Steps to Prevent the Kind of Fraud
One of the greatest lessons that came to the investment community in the aftermath of the 2008 financial crisis is how dangerous trust can be. Indeed, trusting corporations to act ethically was found to be a dangerous trend, hence the passing of the Dodd-Frank Wall Street Reform and Consumer Protection Act (Abid & Ahmed, 2014). The first step, therefore, is to eliminate any element of trust and consistently test anything that looks suspicious. If there are any inordinate particulars within the statement of accounts, the same should attract further scrutiny. Most importantly, if the statement of accounts is always pristine, but only barely, the same must also attract further scrutiny (Weld et al, 2004). Secondly, a business operates in a manner that closely resembles Newton’s third law of motions with a slight twist to reflect that action and reaction are congruent and opposite. For any expenditure, there must be a congruent income or explanation for the lack of it and for any massive income, there must have been a massive expenditure heretofore. Relentlessly investigating any of these trends will definitely enable the realization of a statement fraud as it can never be perfectly camouflaged.

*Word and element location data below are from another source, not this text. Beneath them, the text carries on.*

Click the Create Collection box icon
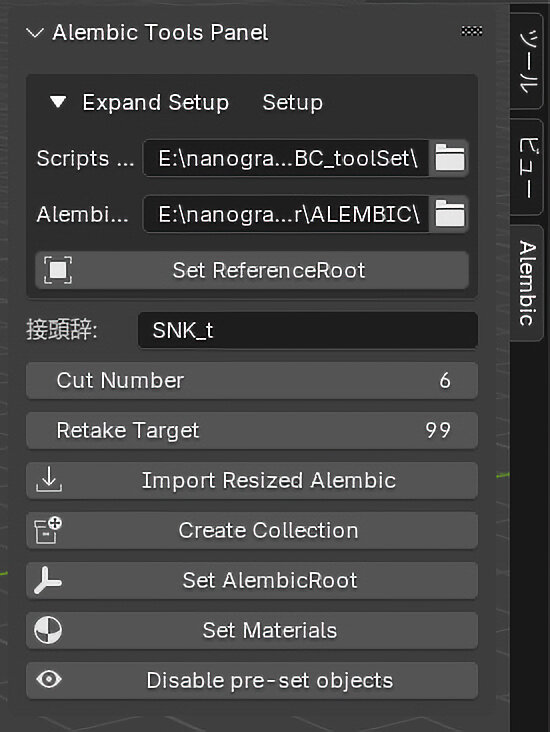The width and height of the screenshot is (550, 732). (x=49, y=530)
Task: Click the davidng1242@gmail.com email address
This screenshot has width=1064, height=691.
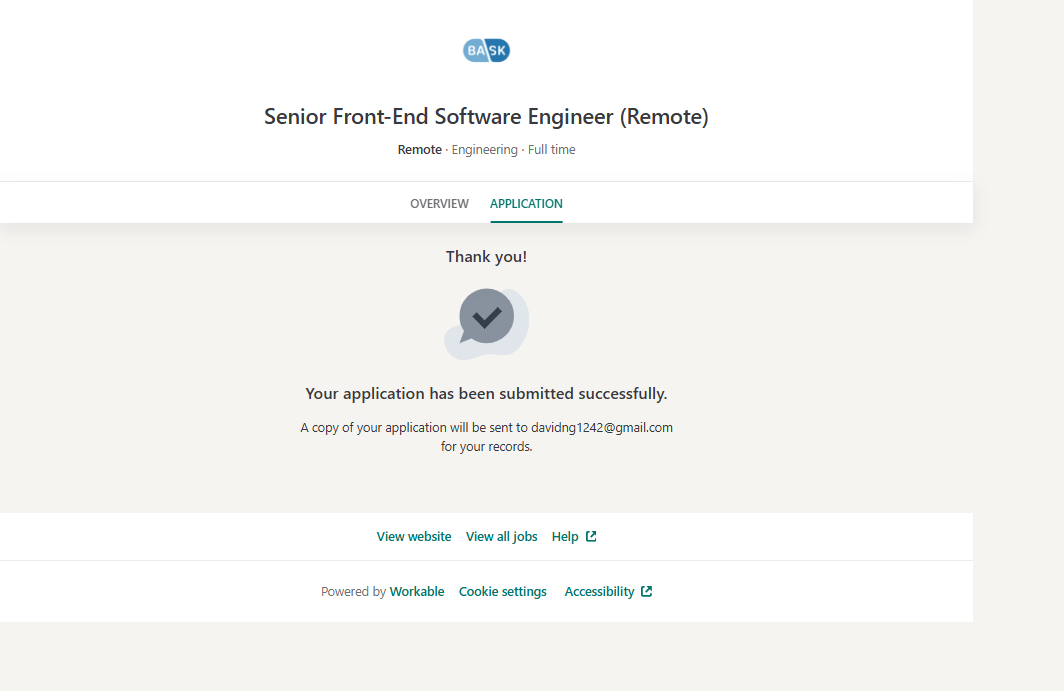Action: [x=601, y=428]
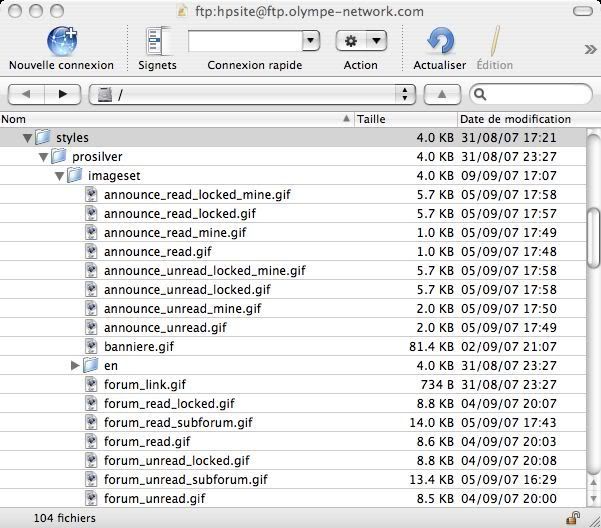This screenshot has width=601, height=528.
Task: Collapse the styles folder
Action: tap(27, 137)
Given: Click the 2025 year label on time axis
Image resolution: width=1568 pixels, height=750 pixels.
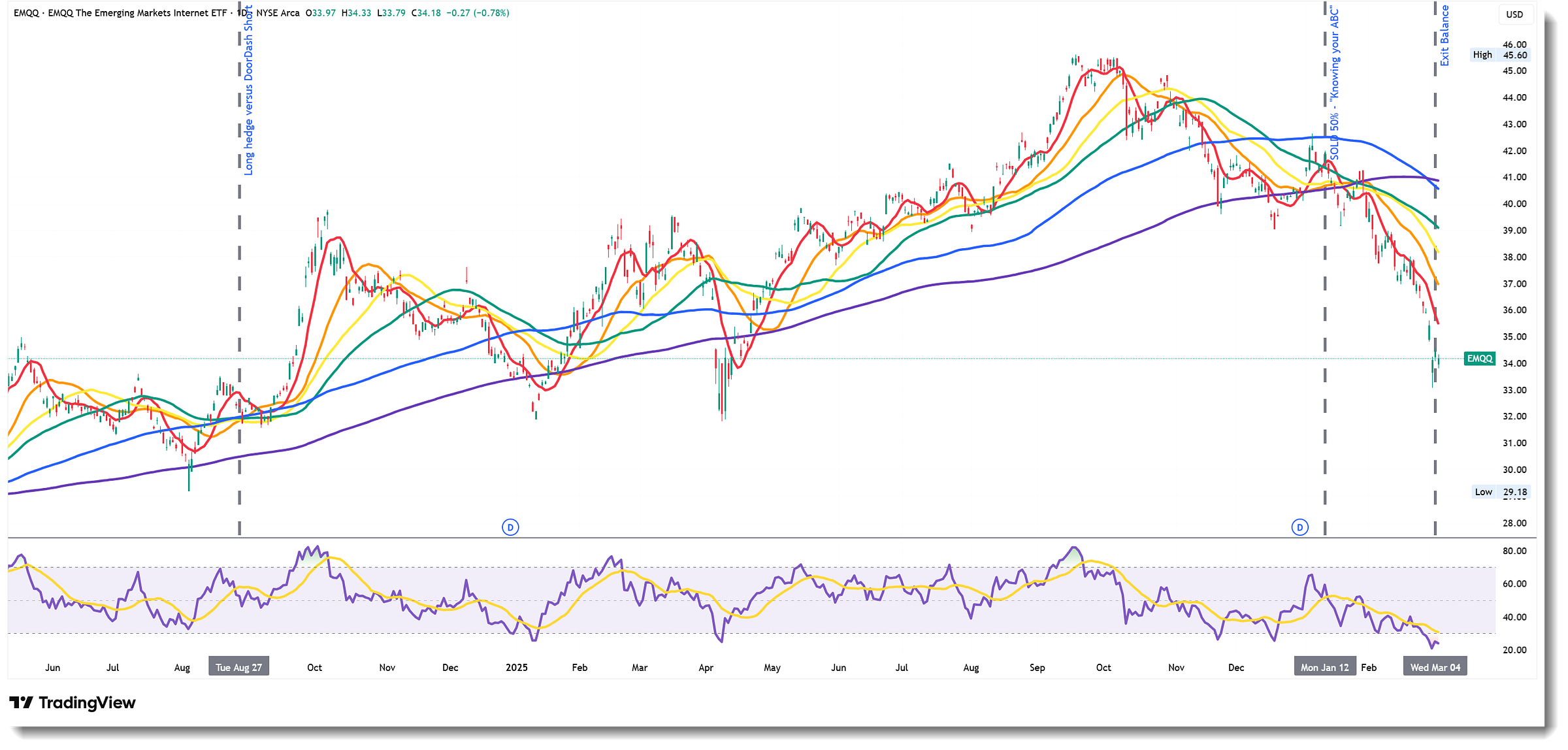Looking at the screenshot, I should [x=516, y=668].
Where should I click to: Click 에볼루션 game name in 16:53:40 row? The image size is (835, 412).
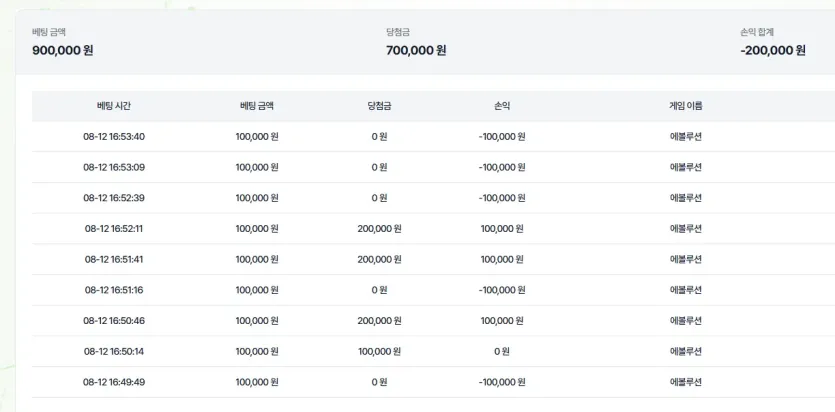pyautogui.click(x=685, y=137)
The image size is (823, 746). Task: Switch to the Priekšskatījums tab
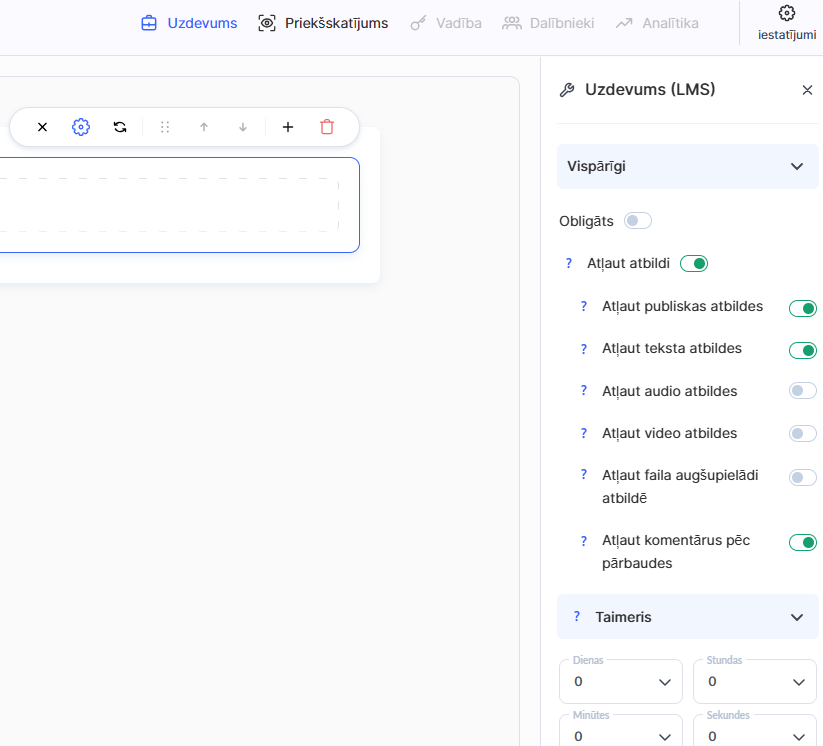tap(323, 23)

How the Case Differs From Others
The fundamental aspects of the instant HealthSouth case involve investors losing money because of the misconduct of company executives. Two other cases in 2002, the same time HealthSouth was discovered show a great congruency to the instant case albeit with some divergences. The first is the Tyco International PLC where investors lost billions of shillings due to the financial impropriety of the executives (Dyck et al, 2013). Indeed, two of the said executives; CEO Dennis Kozlowski and Mark H. Swartz got extensive prison sentences for the same. The main difference between this case and HealthSouth was that these executives actually took monies directly from the company to the tune of over US$150 million. The other massive scandal at the time was the WorldCom scandal that involved an overvaluation of over US$ 10 billion using the same tactics used by HealthSouth (Dyck et al, 2013). The main difference herein was that internal auditors at WorldCom were able to discover and expose the fraud, thus extenuating the situation.
References
Abid, G., & Ahmed, A. (2014). Failing in corporate governance and warning signs of a corporate collapse. Pakistan Journal of Commerce and Social Sciences . 8(3), 846-866
Armstrong, R. W., & Balch, D. R. (2015). The Tale of Two Cfos : The Banality of Wrongdoing at HealthSouth Corporation. Journal of Legal, Ethical and Regulatory Issues , 18 (2), 71-85
Dyck, I. J., Morse, A., & Zingales, L. (2013). How pervasive is corporate fraud? Rotman School of Management Working Paper No. 2222608. 1-56
Weld, L. G., Bergevin, P. M., & Magrath, L. (2004). Anatomy of a financial fraud. The CPA Journal , 74 (10) 44-49.